### [WHAT TO PRODUCE]
Copy out exactly the lines from the one containing "Open active PCAPdroid connection with 120 B" through the end of the records, and no pictures.

### [SOURCE RECORDS]
● ● ●

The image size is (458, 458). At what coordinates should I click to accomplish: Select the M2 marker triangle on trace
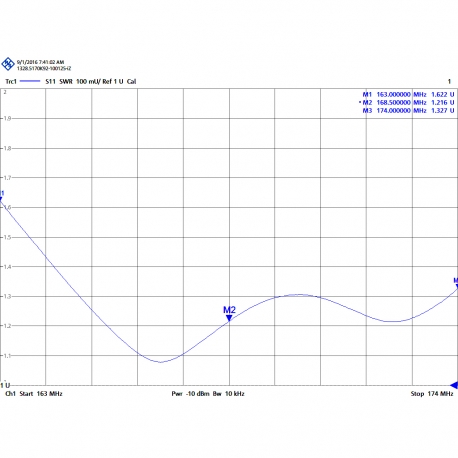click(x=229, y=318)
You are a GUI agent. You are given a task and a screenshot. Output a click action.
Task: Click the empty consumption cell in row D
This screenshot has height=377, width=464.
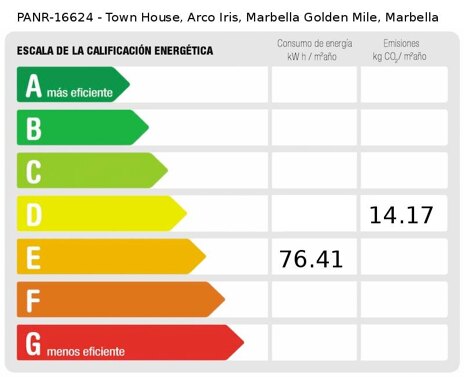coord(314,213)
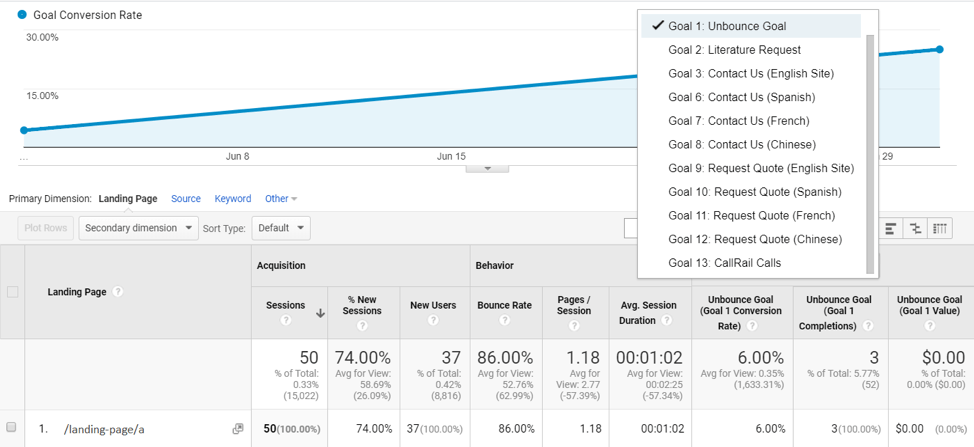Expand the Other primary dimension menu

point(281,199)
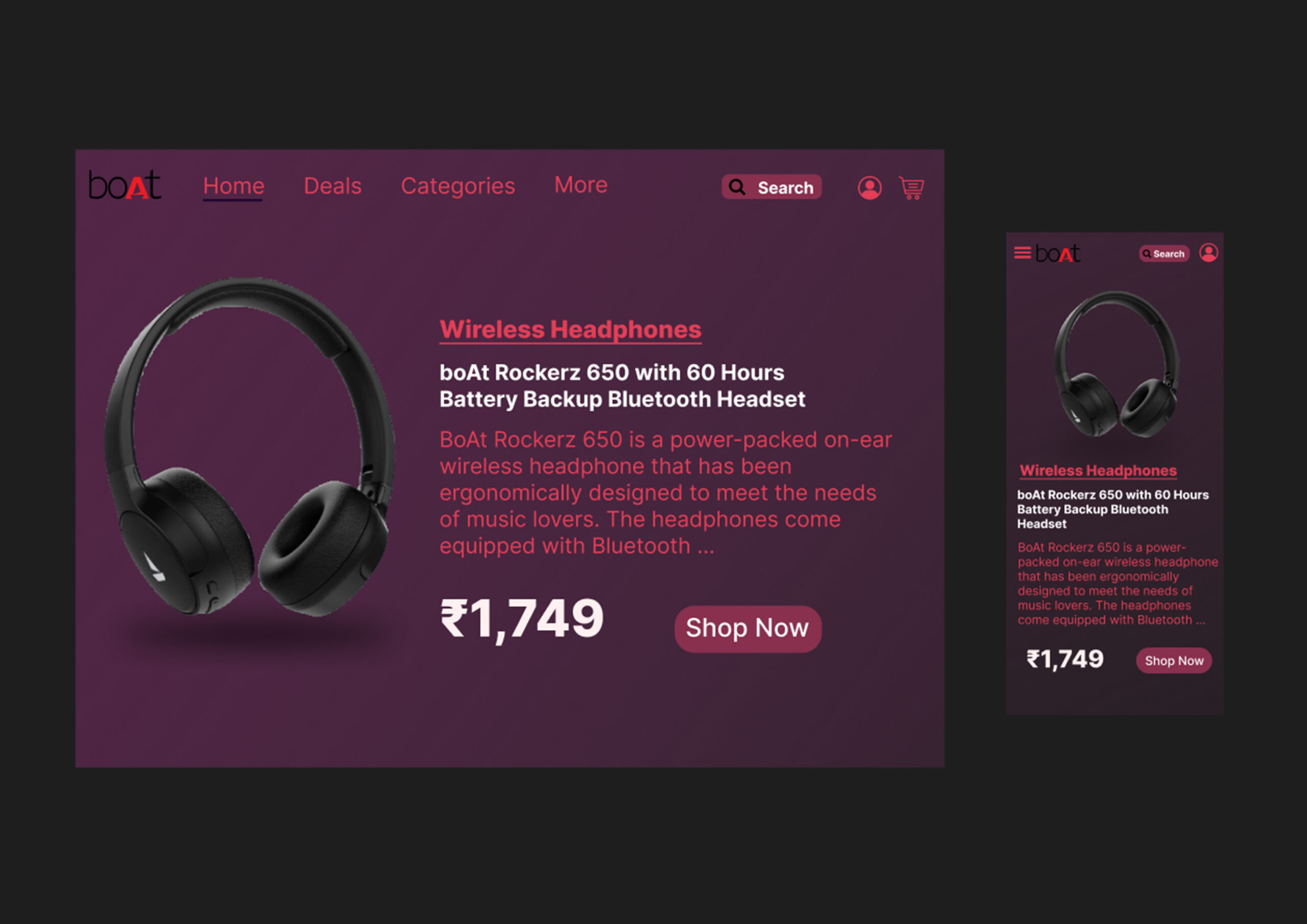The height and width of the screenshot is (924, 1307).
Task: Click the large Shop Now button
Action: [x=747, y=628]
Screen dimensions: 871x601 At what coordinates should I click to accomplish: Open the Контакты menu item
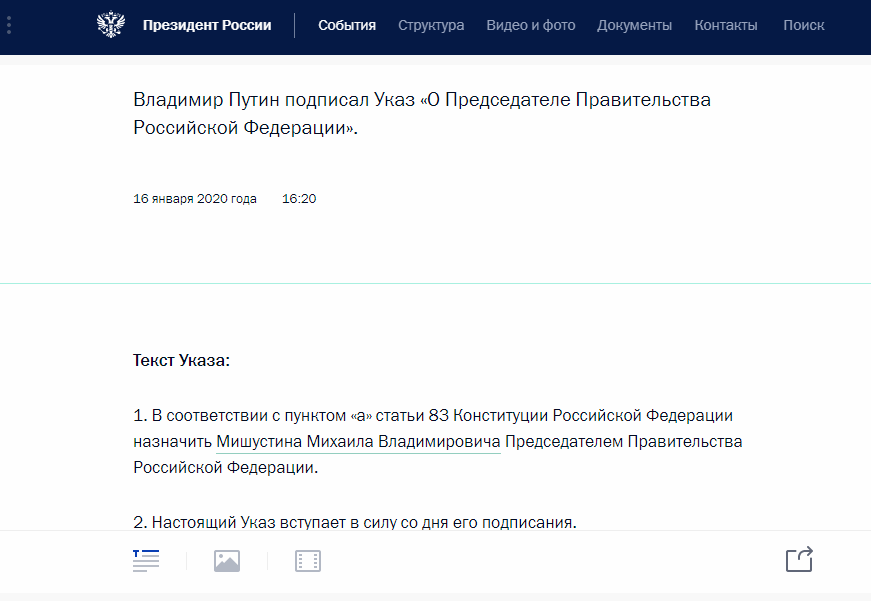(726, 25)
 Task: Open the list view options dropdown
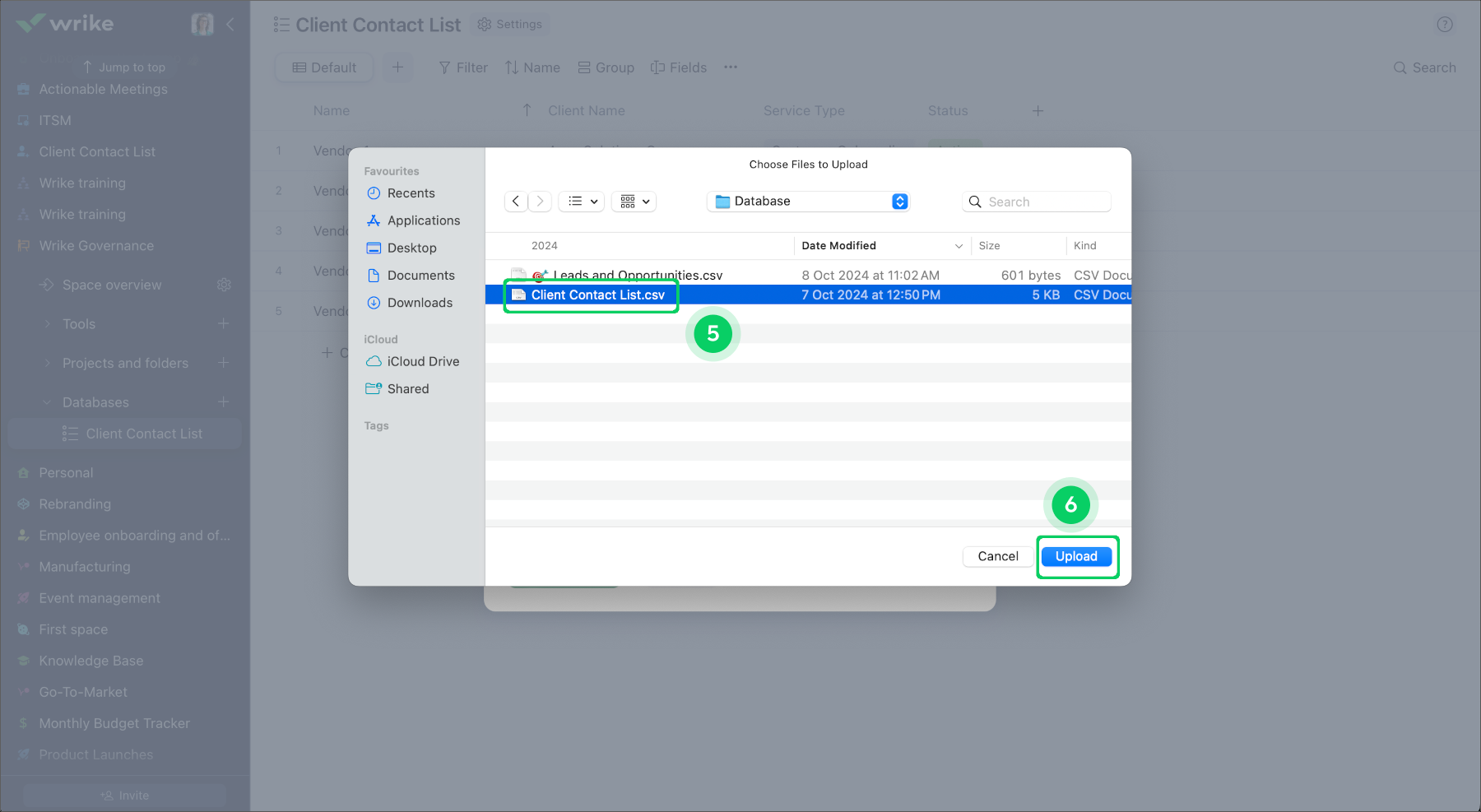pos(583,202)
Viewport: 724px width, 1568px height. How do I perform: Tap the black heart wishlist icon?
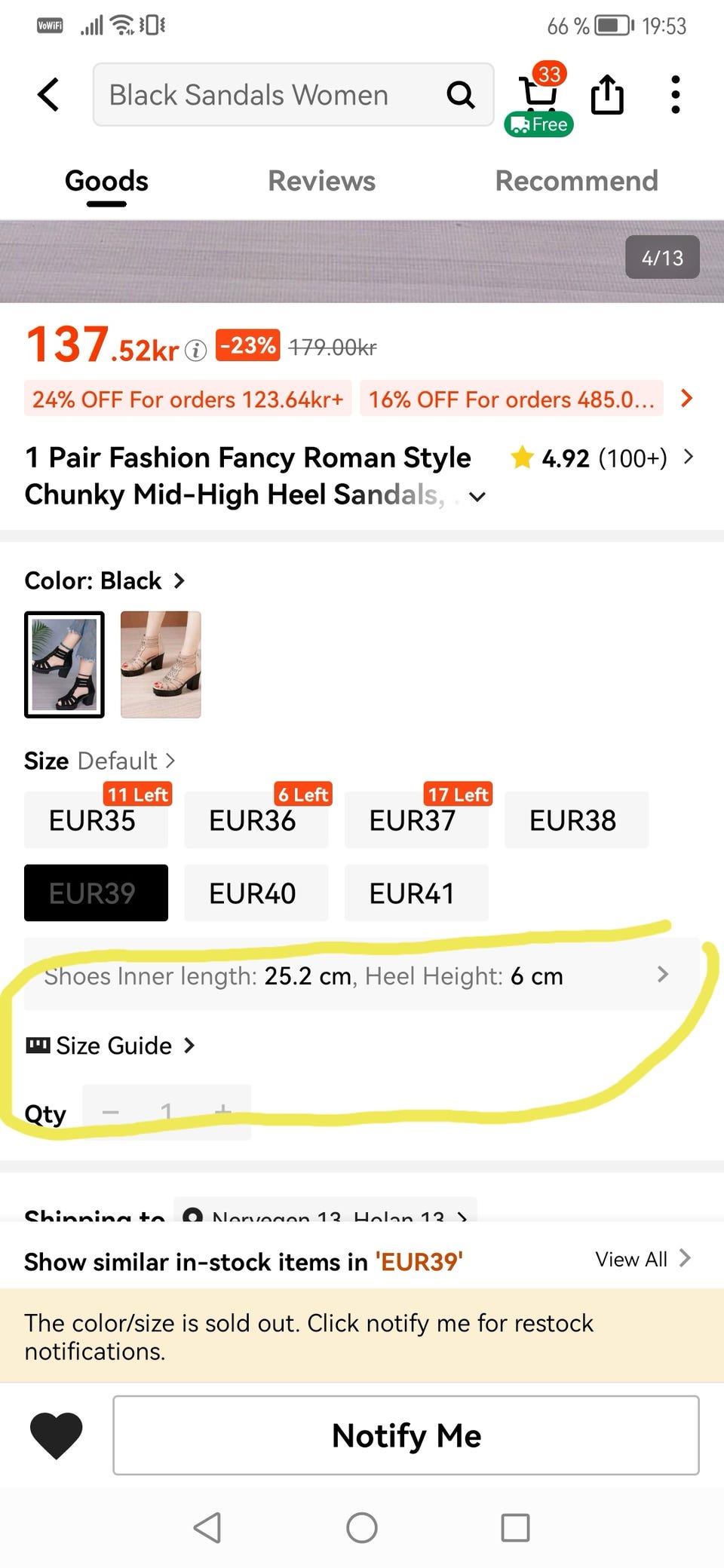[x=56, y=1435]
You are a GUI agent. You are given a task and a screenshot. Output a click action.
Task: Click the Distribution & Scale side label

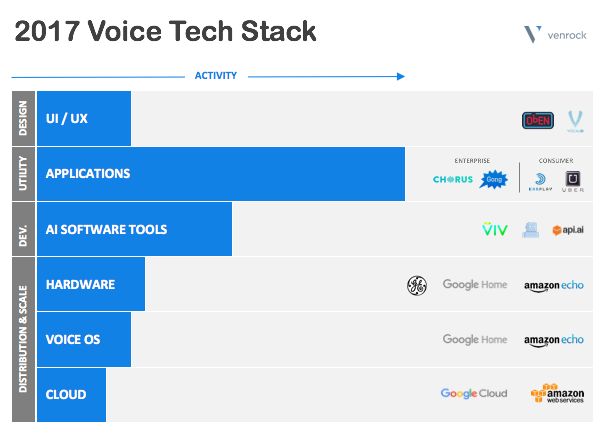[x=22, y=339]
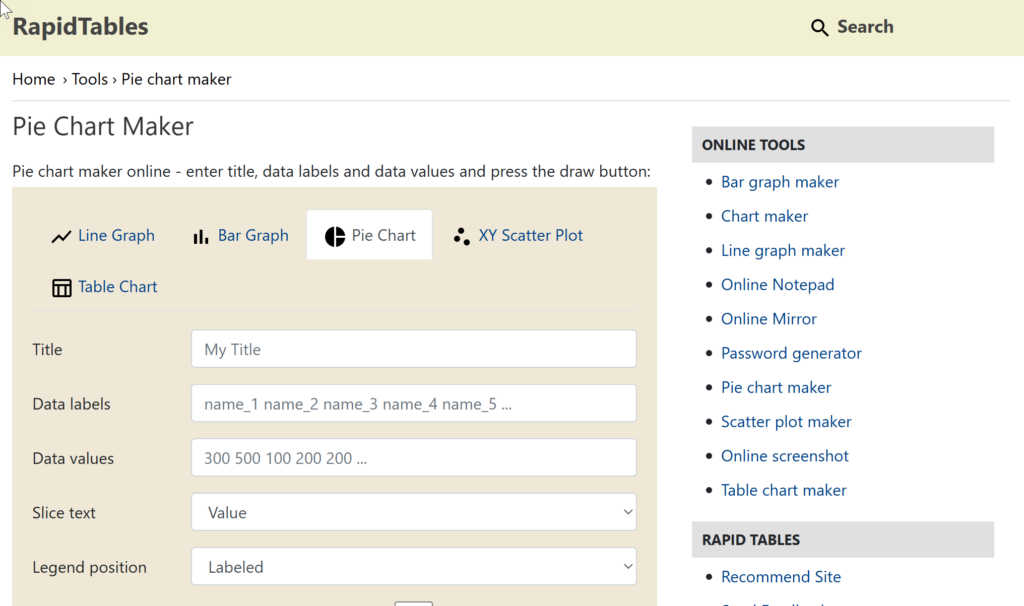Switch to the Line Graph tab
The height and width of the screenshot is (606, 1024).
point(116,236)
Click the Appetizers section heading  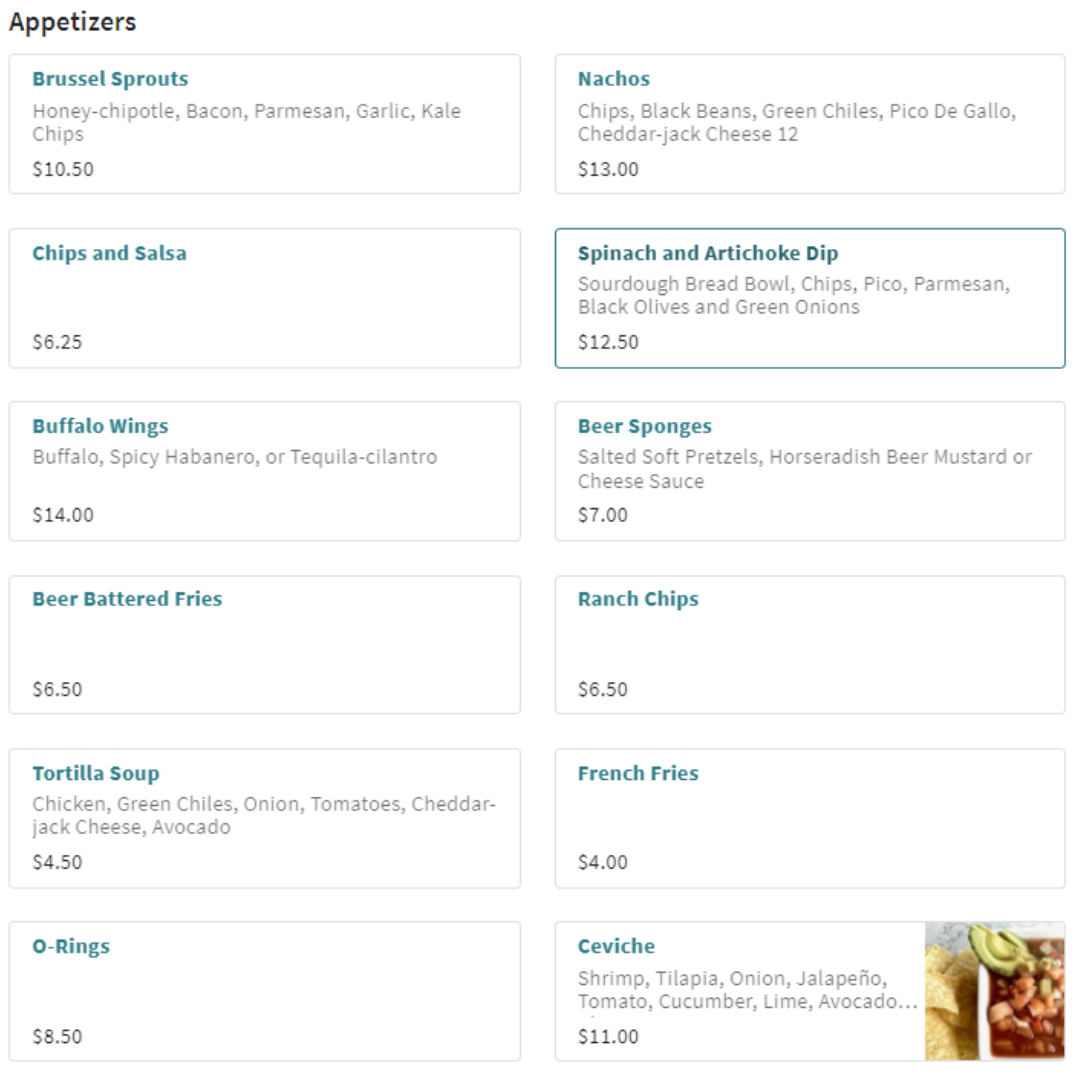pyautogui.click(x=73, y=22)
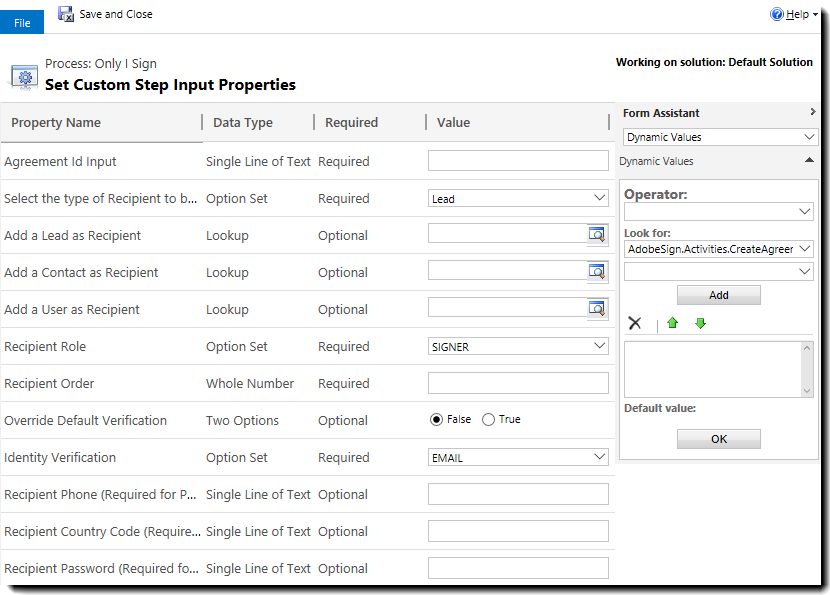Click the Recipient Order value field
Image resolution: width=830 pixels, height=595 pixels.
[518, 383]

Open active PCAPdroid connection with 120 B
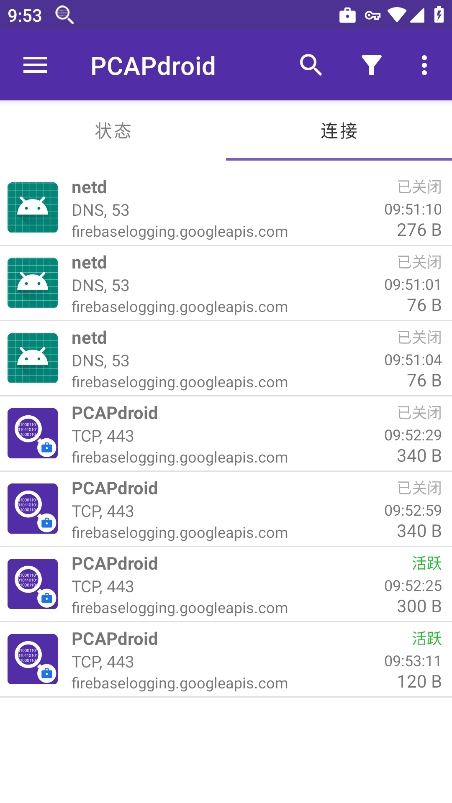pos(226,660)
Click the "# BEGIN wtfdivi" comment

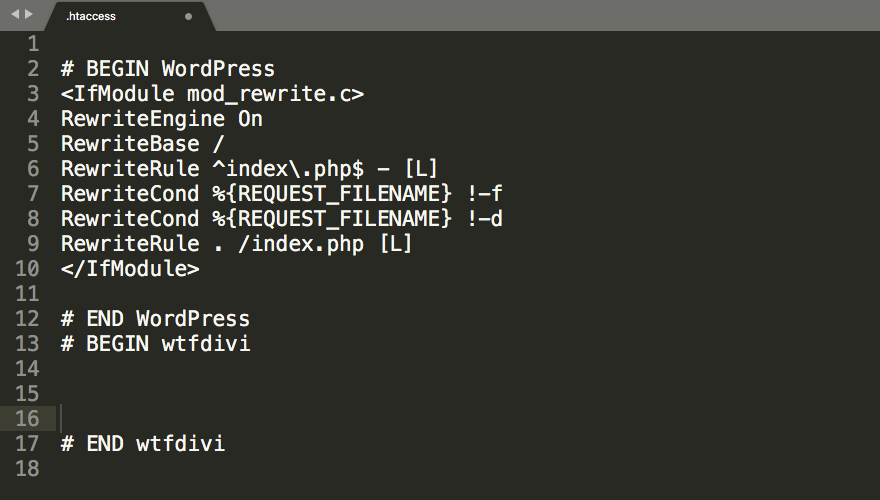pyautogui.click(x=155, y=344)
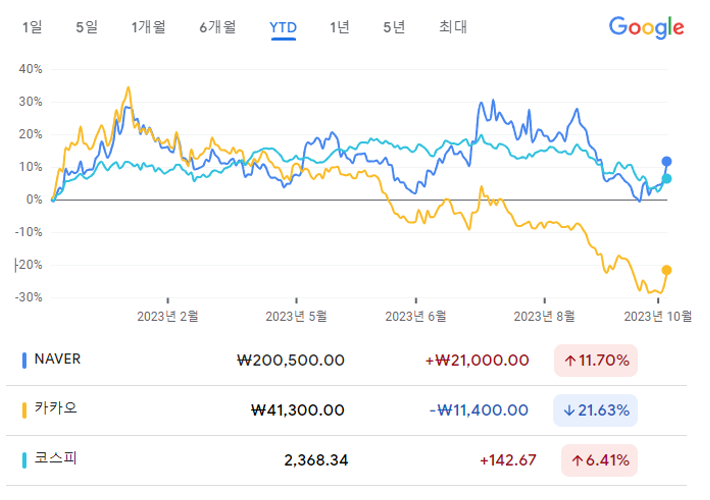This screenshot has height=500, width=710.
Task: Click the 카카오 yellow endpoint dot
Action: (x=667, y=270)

● ● ●

### [WRITTEN ANSWER]
Open active PCAPdroid connection with 120 B
pos(226,660)
Click the "# BEGIN wtfdivi" comment

pyautogui.click(x=155, y=344)
This screenshot has height=500, width=710.
Task: Click the 카카오 yellow endpoint dot
Action: (x=667, y=270)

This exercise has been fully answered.